Fl. Eugenio. Siliqua, Augusta Treverorum c. 392-394. AR 1,75 g. Recto: D(ominus) n(oster) Eugeni-us p(ius) f(elix) Aug(ustus). Busto diademato, drappeggiato e corazzato dell’usurpatore, voltato a destra.

Teodosio si preparò a muover guerra: riunite le sue truppe, l’imperatore marciò verso l’Italia con al seguito un contingente gotico, guidato dal rex Alarico. Lo scontro campale si svolse sulle rive del fiume Frigidus (od. Vipacco), affluente dell’Isonzo, e infuriò per due giorni tra il 5 e il 6 settembre 394. Al termine di un sanguinoso combattimento, risultò chiara la definitiva disfatta della compagine occidentale: sembrava quasi che gli antichi dèi avessero abbandonato i loro seguaci. Eugenio e Arbogaste andarono incontro al loro destino, il primo tradito e assassinato, il secondo togliendosi la vita (Philostorg. 11, 2; Socr. HE V 25; Oros.
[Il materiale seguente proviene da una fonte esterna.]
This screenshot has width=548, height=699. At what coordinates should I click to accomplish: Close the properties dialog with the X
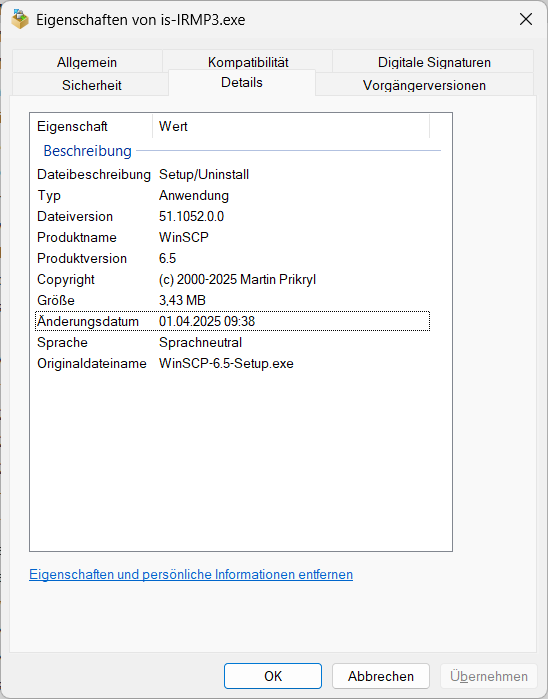coord(526,19)
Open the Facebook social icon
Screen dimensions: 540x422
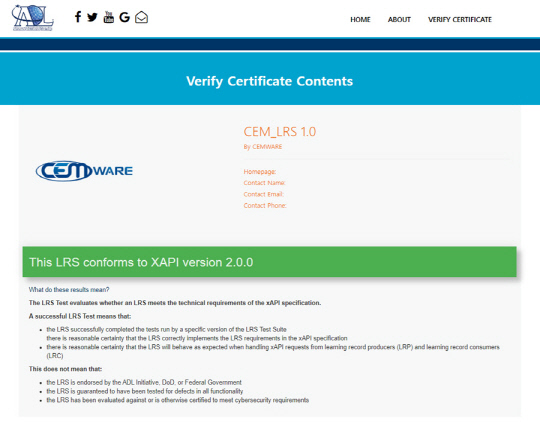[x=78, y=17]
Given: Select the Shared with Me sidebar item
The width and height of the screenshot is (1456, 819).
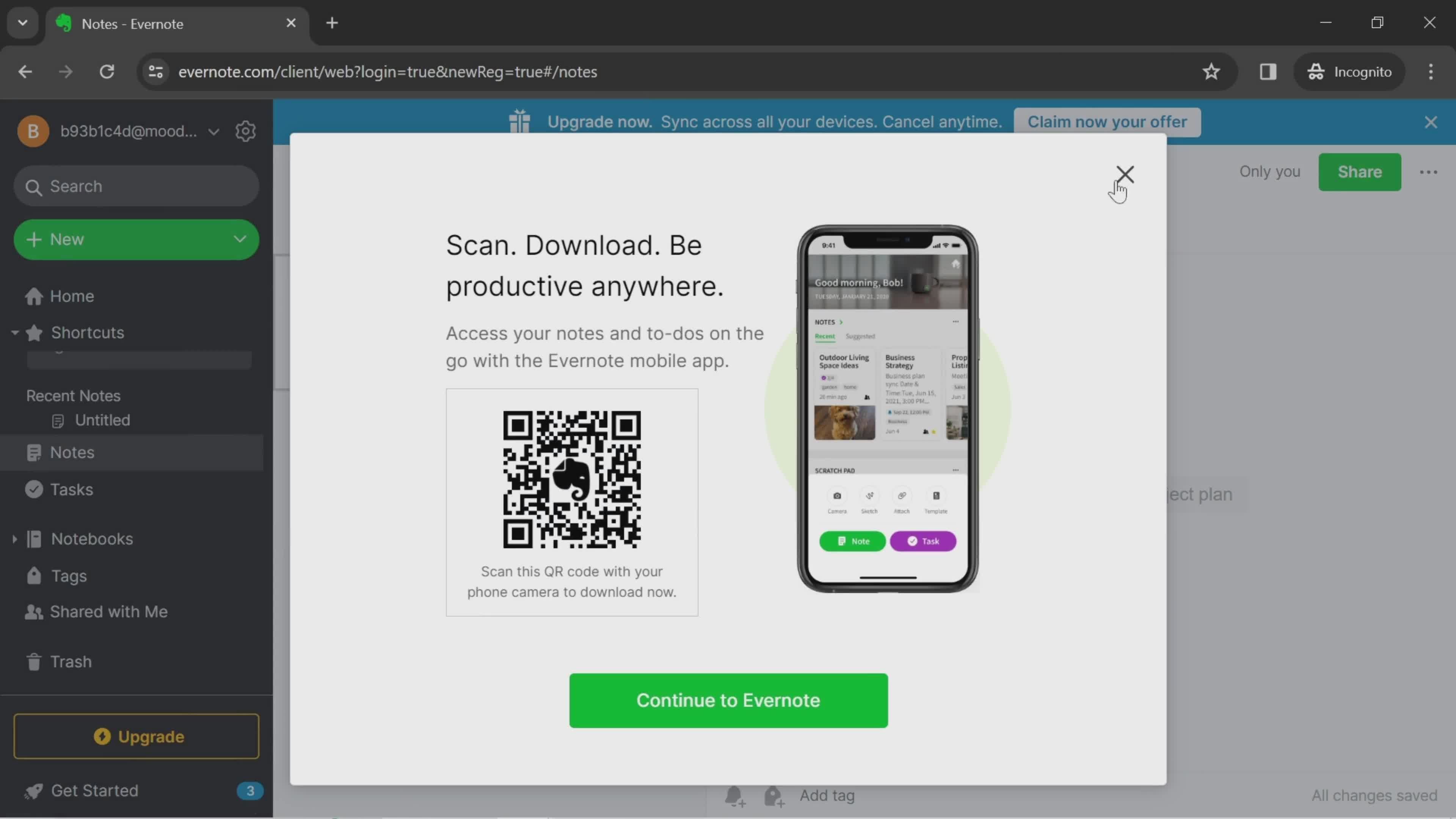Looking at the screenshot, I should [x=109, y=611].
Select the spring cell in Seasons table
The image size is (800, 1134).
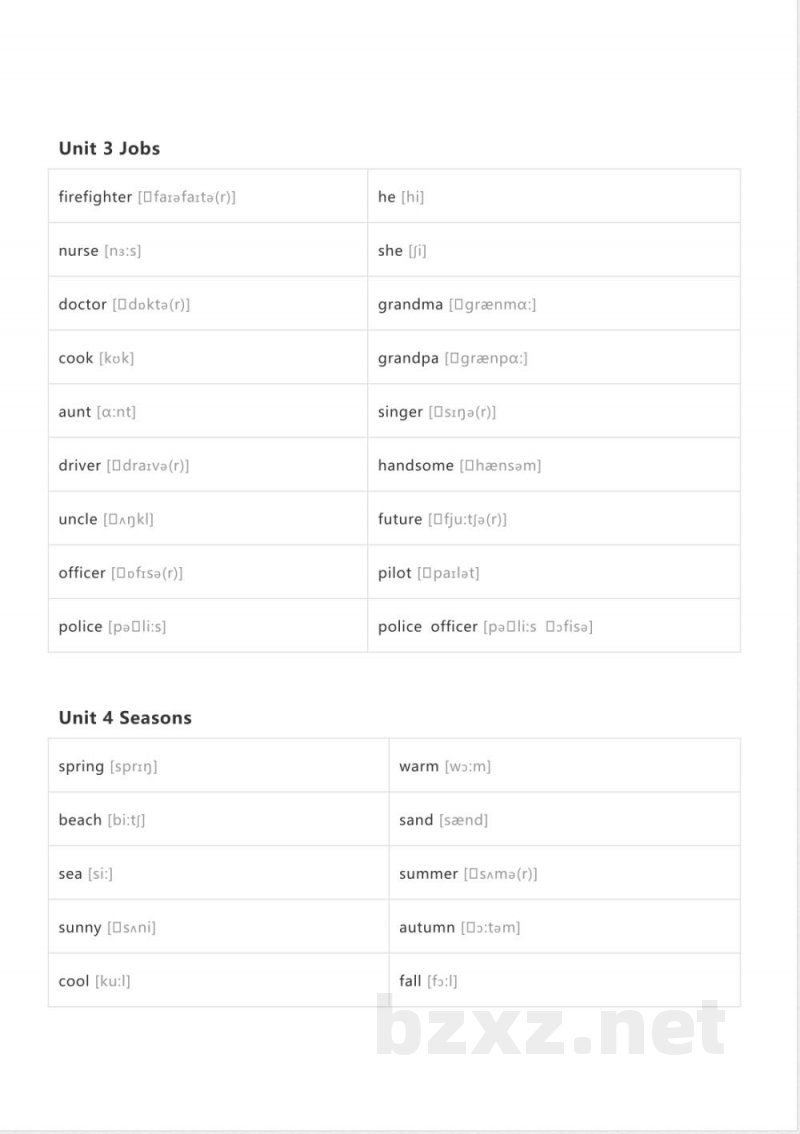[218, 765]
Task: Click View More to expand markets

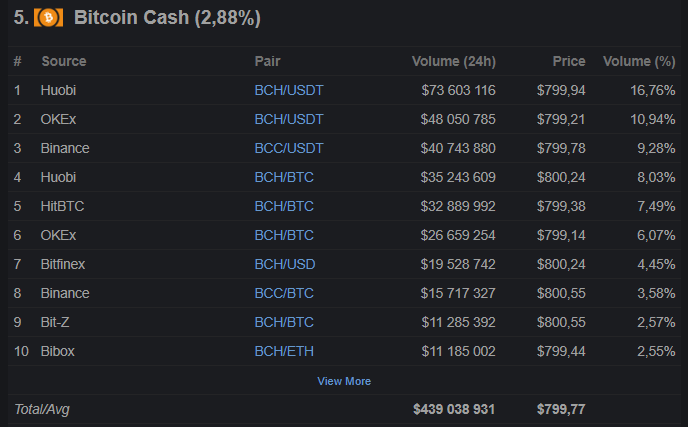Action: click(344, 381)
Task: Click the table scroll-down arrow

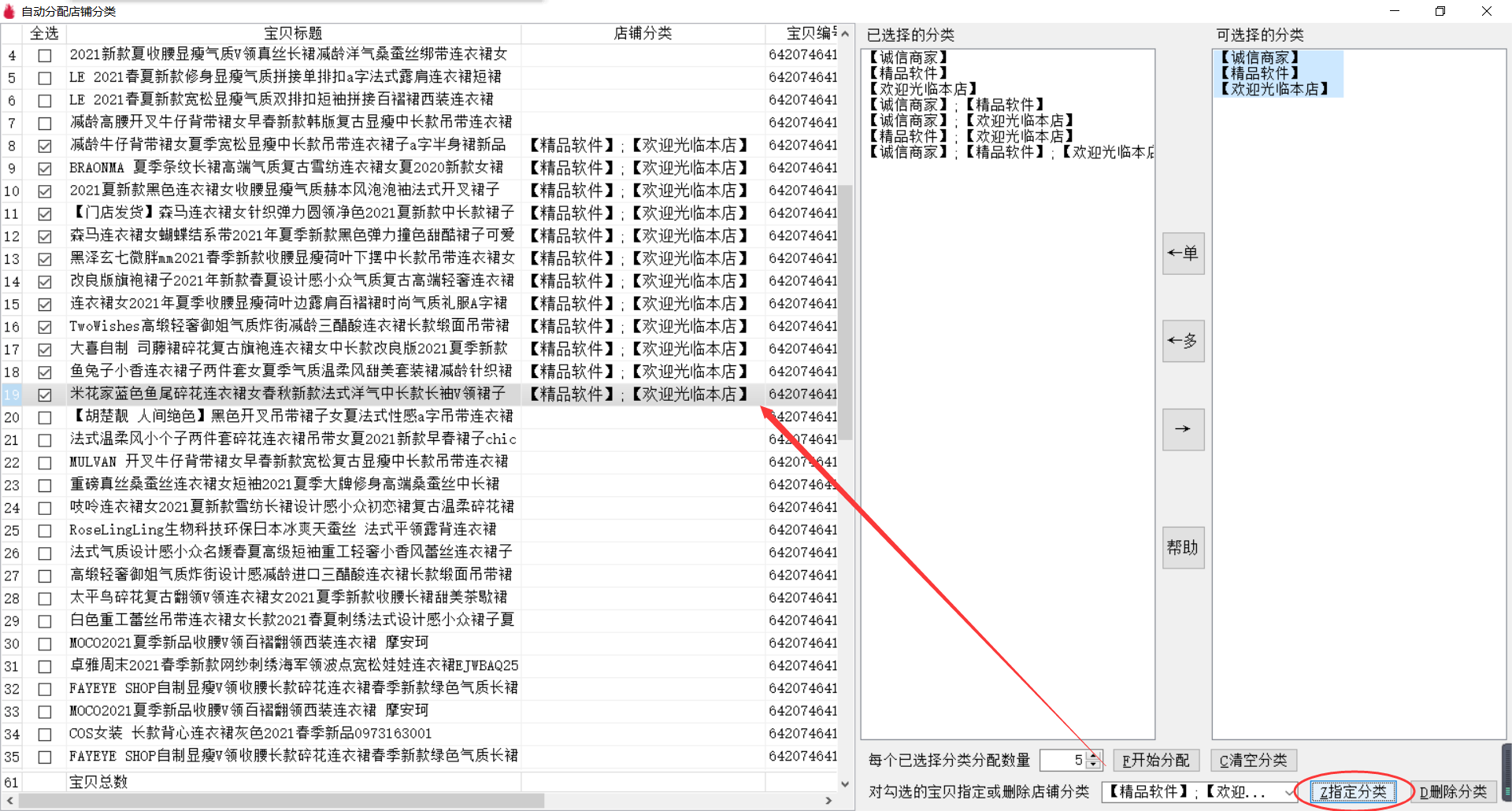Action: (845, 783)
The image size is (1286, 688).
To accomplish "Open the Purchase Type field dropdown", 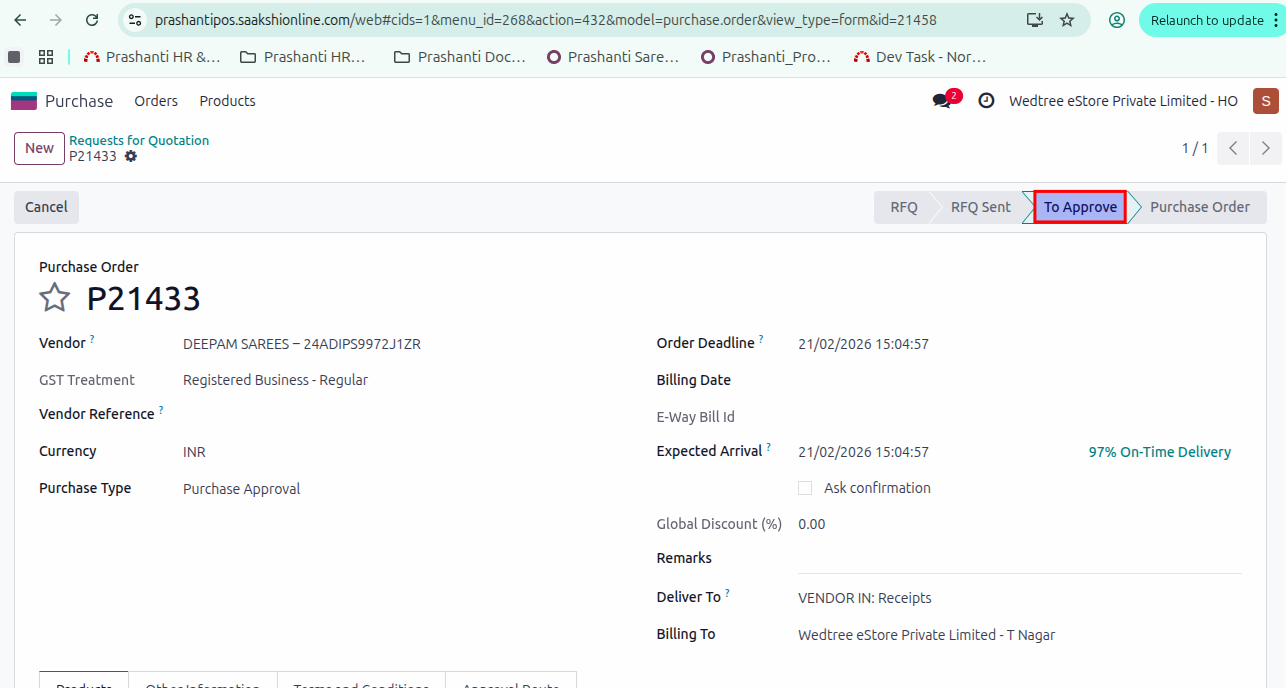I will click(x=242, y=489).
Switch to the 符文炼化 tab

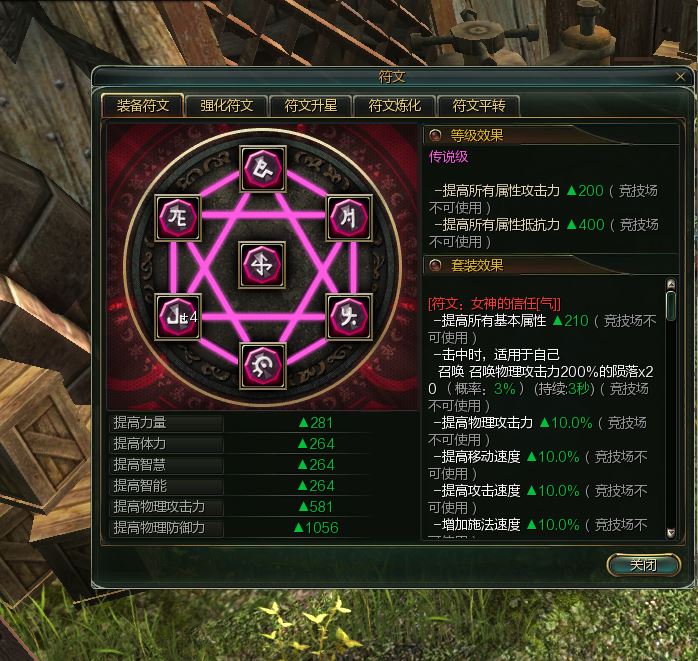click(x=394, y=106)
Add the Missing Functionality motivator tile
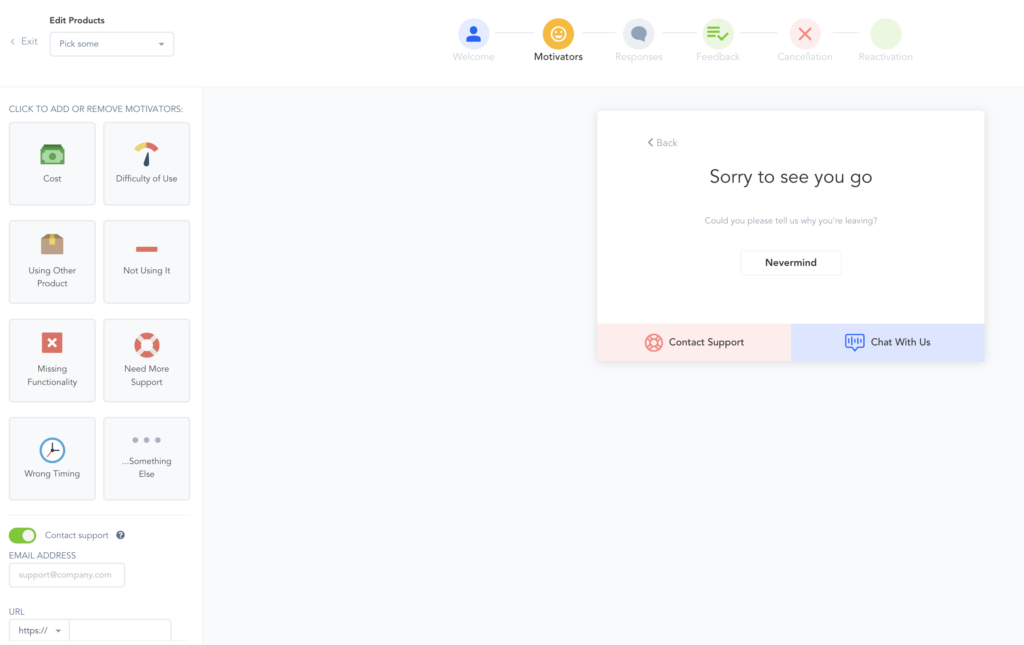 point(52,360)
VII 35).

Come è stato osservato, l’idea che l’aristocrazia romana avesse aderito con entusiasmo all’usurpazione, facendosi parte attiva del movimento e fornendo supporto logistico e ideologico, e che la “reazione pagana” fosse stata il collante decisivo per il consenso a Eugenio è smentita dalla continuità dei ruoli-chiave al governo dell’Impero. Nonostante le opposte propagande avessero tinto di sacro l’intera vicenda – da parte cristiana, come lotta tra le forze del bene e quelle del male, da parte tradizionalista, come difesa del mos maiorum –, essa andrebbe ridimensionata a livello di uno sgradevole incidente di percorso: mentre le fonti pagane sottolineano l’atteggiamento del trionfatore nei riguardi del Senato romano, costretto a una conversione coatta alla nuova fede in cambio del perdono politico, da parte cristiana il suicidio di Flaviano il Vecchio fu interpretato come un atto di coerenza e celebrato nell’ottica provvidenzialistica della mors persecutorum. In realtà, lo stesso Teodosio, che nutriva profonda stima nell’uomo di cultura, già suo prestigioso ministro, se solo ne avesse avuto l’opportunità, avrebbe certamente preferito risparmiargli la vita. D’altra parte, il VI libro dell’epistolario simmachiano conserva alcune lettere indirizzate Nicomachis filiis (Symm. Ep. VI 2, 6, 8, 22), dalle quali emergono le difficoltà affrontate dal genero e dalla figlia Galla nei due anni successivi: in particolare, gli sposi erano angustiati dalla prospettiva di dover rimborsare il salario percepito da Flaviano padre in qualità di praefectus praetorio sotto l’usurpatore e molte altre controversie private. In una situazione del genere, la rete di conoscenze di Simmaco si rivelò provvidenziale (cfr. Symm. Ep. V 47).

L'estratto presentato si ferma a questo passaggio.